« L’opposition Mitterrand vs Rocard » est à l’affiche depuis mi-janvier au théâtre de l’Atelier. Un duel feutré et passionnant, qui a pour cadre la rencontre entre les deux hommes, rue de Bièvre, quelques mois avant l’élection présidentielle de 1981.

L'Opposition Mitterrand VS Rocard, au théâtre de l'Atelier.

Philippe Magnan (Mitterrand) et Cyrille Eldin (Rocard), au théâtre de l’Atelier @ théâtre de l’Atelier

Le rideau s’ouvre. Dans son salon, François Mitterrand tient une édition rare de Lamartine. En guise de décor, une bibliothèque semble toucher le ciel, telle une tour de Babel. On sonne à la porte, mais le Président, ou plutôt le futur Président de la République préfère finir sa page, avant d’ouvrir à Michel Rocard. Ainsi commence la pièce mise en scène par Eric Civanyan et écrite par Georges Naudy. Lequel a imaginé, en se nourrissant d’écrits, interviews et déclarations tenus par l’un et l’autre, ce qu’avait bien pu donner le tête-à-tête entre les deux hommes, courant 1980. Une rencontre qui a réellement eu lieu, rue de Bièvre, entre les deux candidats à la magistrature suprême afin de savoir qui représentera le parti socialiste en 1981.

Entre politique-fiction et histoire – la petite mais aussi la grande -, on assiste aux premières loges à cette joute verbale qui oppose deux personnalités, deux tempéraments, deux visions de la politique et même de la vie presque inconciliables. L’excellent Philippe Magnan, coutumier de ce type de rôles puisqu’il a déjà joué de nombreux ministres ou présidents à l’écran – y compris celui-ci dans L’Affaire Farewell – se met avec aisance dans la peau d’un Mitterrand retors, suffisant et sarcastique à souhait. En face, Cyrille Eldin incarne un Michel Rocard d’abord dans ses petits souliers, puis de plus en plus pugnace, invoquant les grands principes, Jaurès et Clemenceau. Si la ressemblance physique saute ici moins aux yeux, en raison notamment de la différence de taille, l’acteur met à profit son expérience du monde politique (il est aussi connu pour avoir interviewé sans langue de bois ou de façon humoristique les politiques sur Canal+ pendant des années) et joue avec sobriété.

« Je n’ai aucun mépris pour vous, le mépris ça se mérite »
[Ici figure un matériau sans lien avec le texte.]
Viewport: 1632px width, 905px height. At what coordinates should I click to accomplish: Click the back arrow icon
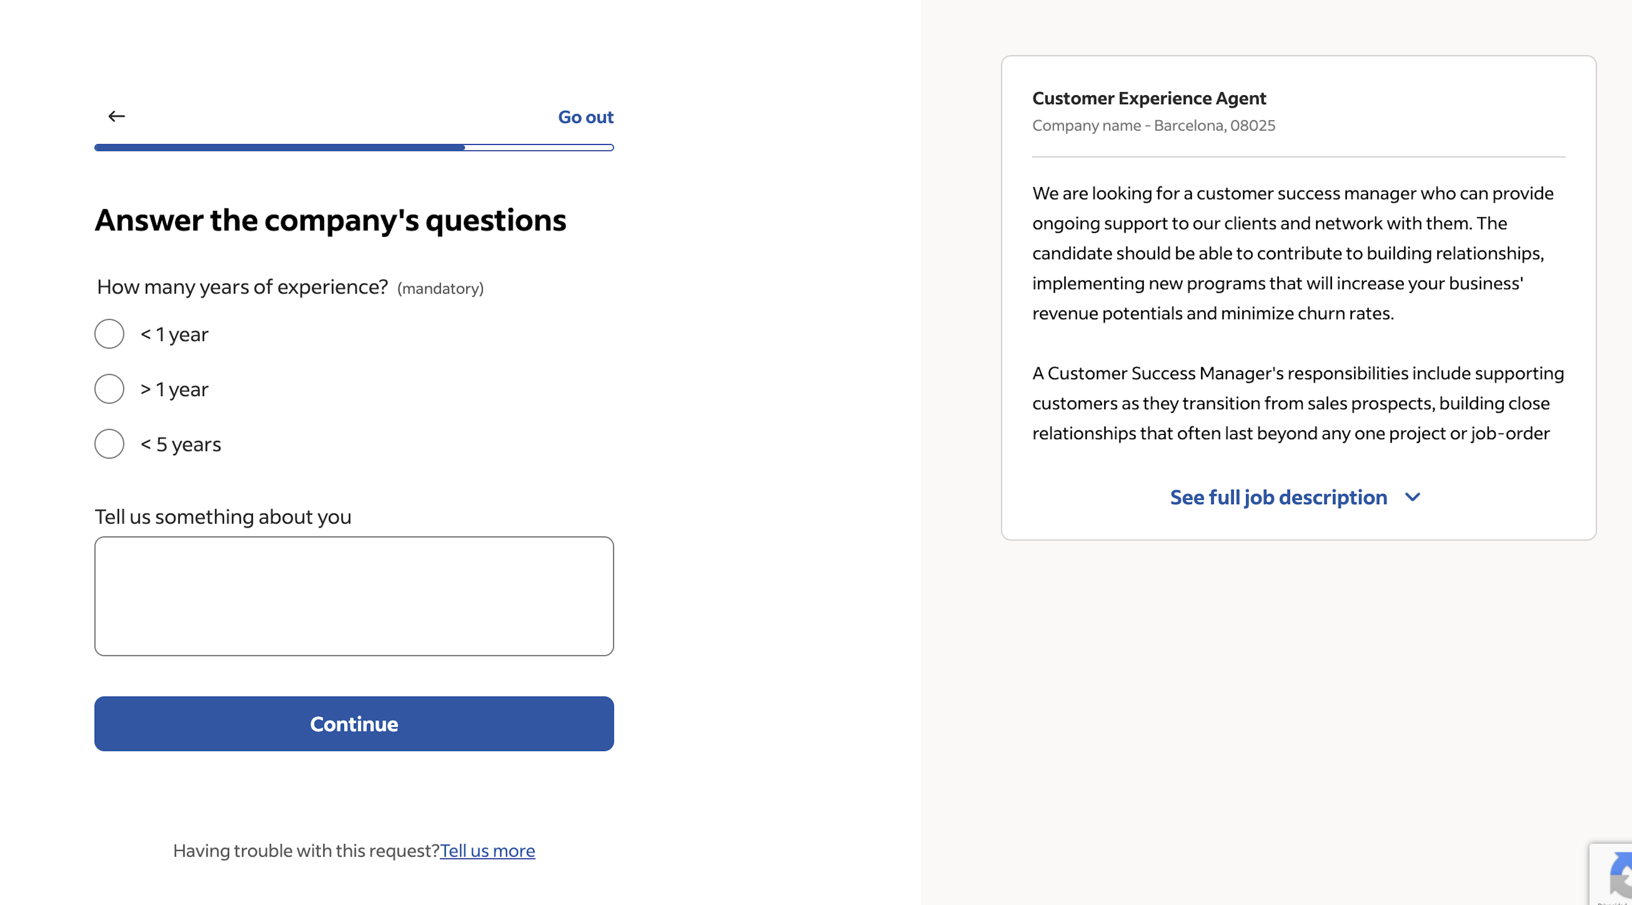pyautogui.click(x=117, y=116)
Entre les deux hommes, les balles et les saillies fusent, mais le duel semble systématiquement tourner à l’avantage de l’aîné. Comme ce sera le cas dans le monde réel. Quand l’un fait remarquer que Rocard rime avec espoir, l’autre rétorque que Mitterrand et président, ça rime aussi. Si le maire de Conflans-Sainte-Honorine souligne que lui, au moins, a toujours été de gauche, le premier secrétaire du PS, qui lui reproche ses accointances avec le centre, réplique : « C’est pour ça que vous vous êtes lassé plus vite. » Et lorsque Rocard, acculé sur le ring, demande à Mitterrand pourquoi il le méprise tant, la répartie fuse : « Je n’ai aucun mépris pour vous, le mépris ça se mérite. »

L’un excelle en économie, raisonne en pragmatique et défend des valeurs. L’autre estime que l’économie, c’est fait pour les épiciers, et croît plutôt aux forces de l’esprit et à la littérature. Le coup de grâce survient lorsque Rocard, sommé de réciter son poème préféré, perd le fil au bout de quelques vers. Et Mitterrand de déclamer les vers suivants… Enlevée et parfaitement documentée, la pièce écrite par Georges Naudy est passionnante et ne souffre d’aucun temps mort. Une réussite.

Franck Crudo

Théâtre de l’Atelier

1 place Charles-Dullin, 75018 Paris

Du mardi au samedi à 21h, le dimanche à 17h.